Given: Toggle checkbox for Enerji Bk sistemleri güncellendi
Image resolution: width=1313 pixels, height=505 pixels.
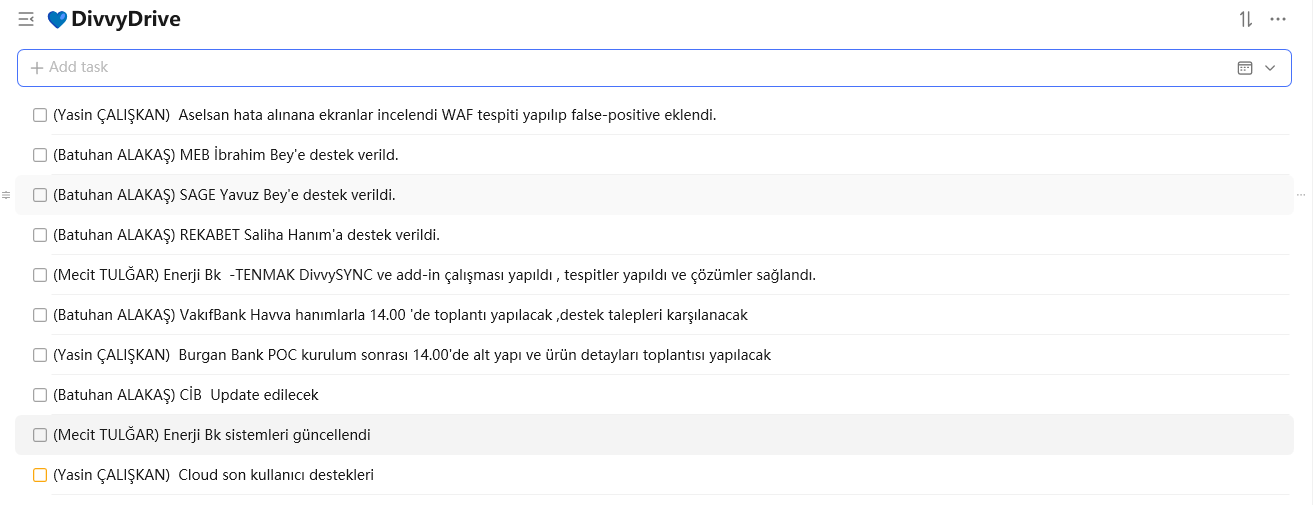Looking at the screenshot, I should [x=40, y=435].
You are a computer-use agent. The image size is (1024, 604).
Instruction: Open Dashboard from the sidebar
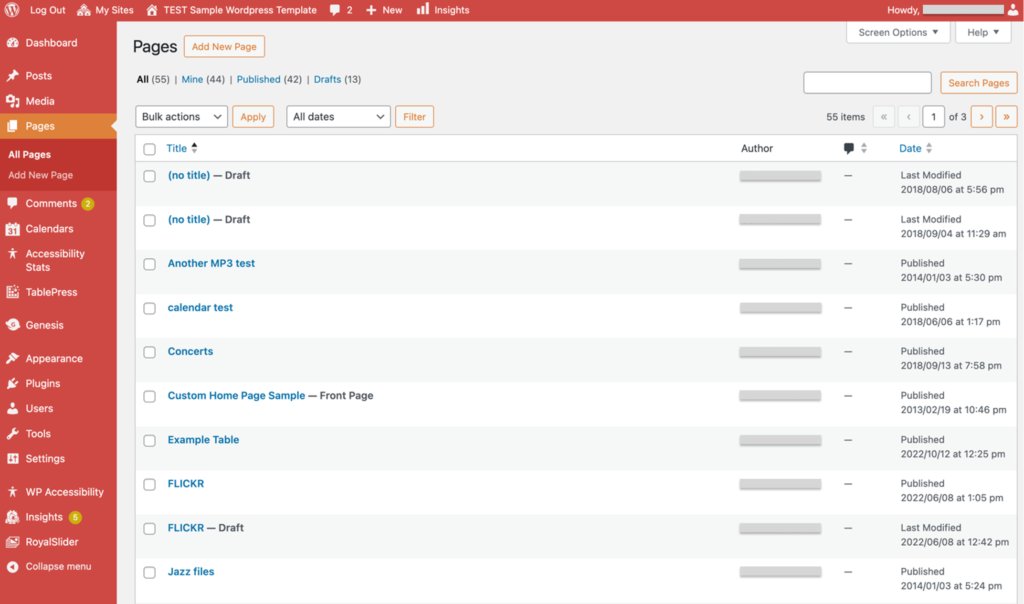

■ ■ ■

Exercise task =
Change "sidebar" to "navigation panel" and write out all the entries again, keeping everything else the same. Omit the pictures.

Solution to the problem =
Given: Toggle checkbox for Enerji Bk sistemleri güncellendi
Image resolution: width=1313 pixels, height=505 pixels.
Looking at the screenshot, I should [x=40, y=435].
You are a computer-use agent. The image size is (1024, 604).
Instruction: Open Dashboard from the navigation panel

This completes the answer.